Appell aller Wohlfahrts-Spitzenverbände an Bundesfinanzminister Dr. Jörg Kukies

Soziale Träger und vielfältige Initiativen brauchen finanzielle Klarheit und Sicherheit, sonst droht auch in Folge der vorläufigen Haushaltswirtschaft nach dem Aus der Ampel-Regierung ein Trägersterben. Die Spitzenverbände der Wohlfahrt haben sich deshalb in einem gemeinsamen Appell an den Bundesfinanzminister gewandt.

Sie werben dafür, dass aufgrund der verlängerten Haushaltsverhandlungen nach den vorgezogenen Wahlen mindestens 60 Prozent der angesetzten Mittel zur Verfügung gestellt werden, nicht wie sonst nur 45 Prozent. Immerhin könnte diesmal auf Grund der besonderen Umstände der Neuwahl eine längere haushaltslose Zeit bevorstehen.

Das Aus der Ampel-Regierung führte u.a. dazu, dass es keinen verabschiedeten Haushaltsplan für 2025 gibt. Solange bis eine neue Regierungsmehrheit im Bundestag sich auf einen neuen Haushaltsplan verständigt hat, gilt demnach im Jahr 2025 die vorläufige Haushaltsordnung. 

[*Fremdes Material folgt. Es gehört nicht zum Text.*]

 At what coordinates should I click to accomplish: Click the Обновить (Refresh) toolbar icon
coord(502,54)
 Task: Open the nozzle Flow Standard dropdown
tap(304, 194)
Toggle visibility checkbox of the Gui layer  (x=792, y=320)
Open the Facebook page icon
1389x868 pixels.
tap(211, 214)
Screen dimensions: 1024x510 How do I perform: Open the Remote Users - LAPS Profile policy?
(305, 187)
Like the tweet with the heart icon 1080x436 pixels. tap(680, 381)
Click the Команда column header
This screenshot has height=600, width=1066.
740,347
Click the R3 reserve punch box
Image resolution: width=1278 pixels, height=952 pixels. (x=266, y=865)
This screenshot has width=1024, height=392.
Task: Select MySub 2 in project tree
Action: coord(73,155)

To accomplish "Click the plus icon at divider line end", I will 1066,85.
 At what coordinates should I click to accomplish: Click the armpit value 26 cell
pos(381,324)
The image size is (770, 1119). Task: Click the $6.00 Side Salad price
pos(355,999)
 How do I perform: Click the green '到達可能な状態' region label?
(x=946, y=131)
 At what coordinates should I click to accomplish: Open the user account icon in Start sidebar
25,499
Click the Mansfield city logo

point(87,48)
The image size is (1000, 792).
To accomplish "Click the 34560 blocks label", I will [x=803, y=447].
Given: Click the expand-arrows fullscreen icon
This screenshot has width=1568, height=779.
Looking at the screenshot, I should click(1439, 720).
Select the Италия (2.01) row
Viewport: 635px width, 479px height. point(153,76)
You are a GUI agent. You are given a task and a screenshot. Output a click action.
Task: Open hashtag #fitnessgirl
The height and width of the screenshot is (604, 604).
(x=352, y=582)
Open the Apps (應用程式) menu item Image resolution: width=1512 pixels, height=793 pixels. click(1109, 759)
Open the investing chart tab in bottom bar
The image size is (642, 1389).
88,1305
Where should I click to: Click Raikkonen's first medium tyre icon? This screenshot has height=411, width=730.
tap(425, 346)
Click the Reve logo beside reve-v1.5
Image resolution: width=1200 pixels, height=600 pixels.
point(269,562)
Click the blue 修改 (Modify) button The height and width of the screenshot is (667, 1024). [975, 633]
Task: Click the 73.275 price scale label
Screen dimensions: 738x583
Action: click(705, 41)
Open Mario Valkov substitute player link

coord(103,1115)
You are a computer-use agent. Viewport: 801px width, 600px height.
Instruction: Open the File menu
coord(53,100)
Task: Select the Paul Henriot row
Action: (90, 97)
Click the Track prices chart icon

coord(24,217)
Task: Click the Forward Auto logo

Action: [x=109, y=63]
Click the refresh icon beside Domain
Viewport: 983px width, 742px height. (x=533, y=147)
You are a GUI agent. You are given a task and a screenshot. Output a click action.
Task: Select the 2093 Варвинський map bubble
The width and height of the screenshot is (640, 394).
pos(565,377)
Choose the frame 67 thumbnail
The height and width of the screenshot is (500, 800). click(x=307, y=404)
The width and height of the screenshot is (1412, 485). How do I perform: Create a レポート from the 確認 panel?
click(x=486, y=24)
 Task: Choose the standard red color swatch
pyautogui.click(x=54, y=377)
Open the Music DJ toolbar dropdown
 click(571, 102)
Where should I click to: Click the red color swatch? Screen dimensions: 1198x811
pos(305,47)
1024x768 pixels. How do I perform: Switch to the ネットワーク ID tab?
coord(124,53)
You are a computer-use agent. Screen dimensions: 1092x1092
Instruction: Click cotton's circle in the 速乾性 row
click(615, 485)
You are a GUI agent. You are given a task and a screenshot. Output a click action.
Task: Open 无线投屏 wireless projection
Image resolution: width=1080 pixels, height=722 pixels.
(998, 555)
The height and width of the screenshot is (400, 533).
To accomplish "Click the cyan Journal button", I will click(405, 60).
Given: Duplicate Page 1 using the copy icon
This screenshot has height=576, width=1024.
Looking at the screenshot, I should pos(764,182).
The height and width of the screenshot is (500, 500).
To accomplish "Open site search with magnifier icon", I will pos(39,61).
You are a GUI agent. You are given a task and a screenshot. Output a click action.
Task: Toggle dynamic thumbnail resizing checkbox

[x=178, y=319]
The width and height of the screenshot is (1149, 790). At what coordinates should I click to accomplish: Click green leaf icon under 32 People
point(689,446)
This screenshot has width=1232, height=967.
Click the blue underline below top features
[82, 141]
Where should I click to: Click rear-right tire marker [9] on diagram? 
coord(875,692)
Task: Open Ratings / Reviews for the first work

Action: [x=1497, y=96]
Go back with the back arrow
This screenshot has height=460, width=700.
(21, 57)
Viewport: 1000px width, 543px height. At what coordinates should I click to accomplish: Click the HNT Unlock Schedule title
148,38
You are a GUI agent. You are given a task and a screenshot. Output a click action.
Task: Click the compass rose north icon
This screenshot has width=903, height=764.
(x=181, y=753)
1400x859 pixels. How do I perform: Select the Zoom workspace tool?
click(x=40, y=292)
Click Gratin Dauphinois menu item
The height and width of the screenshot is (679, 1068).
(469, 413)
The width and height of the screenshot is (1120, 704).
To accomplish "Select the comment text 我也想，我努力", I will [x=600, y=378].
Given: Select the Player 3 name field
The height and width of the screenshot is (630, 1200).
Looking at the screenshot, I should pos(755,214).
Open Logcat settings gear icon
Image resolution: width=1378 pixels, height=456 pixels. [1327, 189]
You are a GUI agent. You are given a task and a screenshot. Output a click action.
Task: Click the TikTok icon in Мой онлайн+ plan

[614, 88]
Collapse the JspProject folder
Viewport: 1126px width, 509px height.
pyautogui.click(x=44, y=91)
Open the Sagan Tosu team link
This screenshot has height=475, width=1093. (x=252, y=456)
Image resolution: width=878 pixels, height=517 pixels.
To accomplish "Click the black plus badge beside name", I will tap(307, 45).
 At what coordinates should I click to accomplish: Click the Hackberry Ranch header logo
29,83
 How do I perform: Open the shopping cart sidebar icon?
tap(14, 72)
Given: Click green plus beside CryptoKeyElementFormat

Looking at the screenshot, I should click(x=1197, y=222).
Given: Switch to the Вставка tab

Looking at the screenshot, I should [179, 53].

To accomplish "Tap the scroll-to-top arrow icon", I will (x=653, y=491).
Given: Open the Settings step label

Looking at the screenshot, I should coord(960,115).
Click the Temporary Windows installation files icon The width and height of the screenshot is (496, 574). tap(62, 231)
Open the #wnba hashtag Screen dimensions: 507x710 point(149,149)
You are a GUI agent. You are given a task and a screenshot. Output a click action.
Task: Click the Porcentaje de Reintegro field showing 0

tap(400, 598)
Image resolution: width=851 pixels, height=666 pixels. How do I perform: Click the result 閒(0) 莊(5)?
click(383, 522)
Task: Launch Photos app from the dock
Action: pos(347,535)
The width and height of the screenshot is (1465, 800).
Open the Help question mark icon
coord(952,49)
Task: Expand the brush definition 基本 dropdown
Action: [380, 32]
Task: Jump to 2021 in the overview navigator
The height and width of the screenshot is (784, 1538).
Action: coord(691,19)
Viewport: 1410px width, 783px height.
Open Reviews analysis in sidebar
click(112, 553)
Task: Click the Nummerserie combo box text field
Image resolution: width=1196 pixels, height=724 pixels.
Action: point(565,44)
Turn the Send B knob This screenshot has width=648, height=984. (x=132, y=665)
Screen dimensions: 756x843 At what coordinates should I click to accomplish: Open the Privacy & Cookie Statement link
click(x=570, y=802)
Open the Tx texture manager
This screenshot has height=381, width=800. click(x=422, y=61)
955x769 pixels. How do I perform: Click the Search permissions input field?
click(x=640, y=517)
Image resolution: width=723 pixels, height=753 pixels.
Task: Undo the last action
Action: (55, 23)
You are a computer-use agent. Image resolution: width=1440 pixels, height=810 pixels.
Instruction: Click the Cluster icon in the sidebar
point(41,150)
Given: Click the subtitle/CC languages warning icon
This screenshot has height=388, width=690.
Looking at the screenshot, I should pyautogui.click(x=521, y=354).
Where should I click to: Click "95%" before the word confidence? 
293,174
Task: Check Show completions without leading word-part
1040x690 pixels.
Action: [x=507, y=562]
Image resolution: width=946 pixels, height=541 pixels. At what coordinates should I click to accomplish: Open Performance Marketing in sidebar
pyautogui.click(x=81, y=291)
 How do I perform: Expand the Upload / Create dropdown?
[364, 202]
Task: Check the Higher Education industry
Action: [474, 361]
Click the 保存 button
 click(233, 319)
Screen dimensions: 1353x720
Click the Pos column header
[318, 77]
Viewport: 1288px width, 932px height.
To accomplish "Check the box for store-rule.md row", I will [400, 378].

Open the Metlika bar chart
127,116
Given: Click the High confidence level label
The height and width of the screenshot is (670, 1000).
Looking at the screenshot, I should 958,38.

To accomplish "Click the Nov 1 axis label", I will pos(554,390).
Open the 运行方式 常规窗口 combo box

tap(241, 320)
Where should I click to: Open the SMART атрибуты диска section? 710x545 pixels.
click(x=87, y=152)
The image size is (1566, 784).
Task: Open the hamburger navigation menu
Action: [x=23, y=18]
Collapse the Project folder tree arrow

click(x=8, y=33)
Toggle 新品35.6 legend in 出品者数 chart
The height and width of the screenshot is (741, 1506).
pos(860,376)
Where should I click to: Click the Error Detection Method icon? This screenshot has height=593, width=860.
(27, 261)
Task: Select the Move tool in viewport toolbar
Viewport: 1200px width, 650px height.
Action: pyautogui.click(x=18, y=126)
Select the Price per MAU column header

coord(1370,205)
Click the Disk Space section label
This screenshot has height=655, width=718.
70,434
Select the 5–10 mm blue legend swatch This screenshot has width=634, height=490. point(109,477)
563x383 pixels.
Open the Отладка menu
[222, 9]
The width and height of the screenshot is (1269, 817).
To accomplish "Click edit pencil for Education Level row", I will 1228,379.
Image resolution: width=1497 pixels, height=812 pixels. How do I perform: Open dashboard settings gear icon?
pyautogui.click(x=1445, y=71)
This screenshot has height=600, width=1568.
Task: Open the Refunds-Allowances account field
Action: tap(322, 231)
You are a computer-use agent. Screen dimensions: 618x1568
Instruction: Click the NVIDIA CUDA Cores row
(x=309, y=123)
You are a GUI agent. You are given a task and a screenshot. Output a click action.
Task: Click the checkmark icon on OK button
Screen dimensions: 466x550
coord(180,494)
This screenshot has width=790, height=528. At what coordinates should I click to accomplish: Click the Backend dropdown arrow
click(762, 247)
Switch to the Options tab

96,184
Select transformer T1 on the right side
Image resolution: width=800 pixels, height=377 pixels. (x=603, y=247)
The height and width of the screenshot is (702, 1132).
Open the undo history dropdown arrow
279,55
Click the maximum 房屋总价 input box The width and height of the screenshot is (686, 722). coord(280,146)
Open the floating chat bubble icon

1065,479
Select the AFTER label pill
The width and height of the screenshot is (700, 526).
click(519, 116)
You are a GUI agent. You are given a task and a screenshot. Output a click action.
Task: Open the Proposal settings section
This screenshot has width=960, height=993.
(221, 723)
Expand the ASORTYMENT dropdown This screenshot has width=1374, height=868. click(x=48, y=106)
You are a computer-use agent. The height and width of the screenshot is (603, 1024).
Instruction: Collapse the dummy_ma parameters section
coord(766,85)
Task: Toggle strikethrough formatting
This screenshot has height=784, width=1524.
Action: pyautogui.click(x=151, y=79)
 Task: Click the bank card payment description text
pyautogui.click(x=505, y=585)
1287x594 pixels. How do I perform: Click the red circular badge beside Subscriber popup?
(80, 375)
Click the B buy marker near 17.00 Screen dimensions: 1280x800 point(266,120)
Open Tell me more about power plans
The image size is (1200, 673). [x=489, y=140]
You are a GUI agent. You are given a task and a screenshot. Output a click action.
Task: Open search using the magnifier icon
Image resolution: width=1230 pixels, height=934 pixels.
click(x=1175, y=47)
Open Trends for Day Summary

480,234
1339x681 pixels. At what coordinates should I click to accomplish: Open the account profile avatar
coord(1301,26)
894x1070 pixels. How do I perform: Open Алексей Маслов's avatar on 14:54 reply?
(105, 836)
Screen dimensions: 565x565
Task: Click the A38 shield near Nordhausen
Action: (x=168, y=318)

Diese ist für soziale Träger mit finanziellen Unsicherheiten verbunden. Nun kam es auch in der Vergangenheit nach einer Bundestagswahl zu Beginn eines Jahres zu einer vorläufigen Haushaltsführung. Üblicherweise galt dabei, dass 45 Prozent der angesetzten Mittel zur Verfügung gestellt werden. Allerdings wurde bisher meist im September des Vorjahres gewählt, und spätestens bis zur Sommerpause stand ein neuer Haushalt. Nun wird erst Ende Februar gewählt und es ist offen, wie viele Monate die haushaltslose Zeit dauern wird. 45 Prozent der Mittel eines Jahres entsprechen 5,4 Monaten. Wenn die haushaltslose Zeit also länger als sechs Monate dauert, kann das für soziale Träger zu gefährlichen Liquiditätsproblemen führen. Liquiditätsprobleme plus Unsicherheit über die zukünftige Mittelverteilung einer neuen Regierung kann für kleinere Träger, für vielfältige Initiativen existenzbedrohend wirken. Deshalb wirbt der Zusammenschluss der Wohlfahrts-Spitzenverbände, die BAG FW, beim neuen Bundesfinanzminister vehement dafür, dass diesmal 60 Prozent der angesetzten Mittel während der vorläufigen Haushaltswirtschaft für Zuwendungsempfangende freigegeben werden.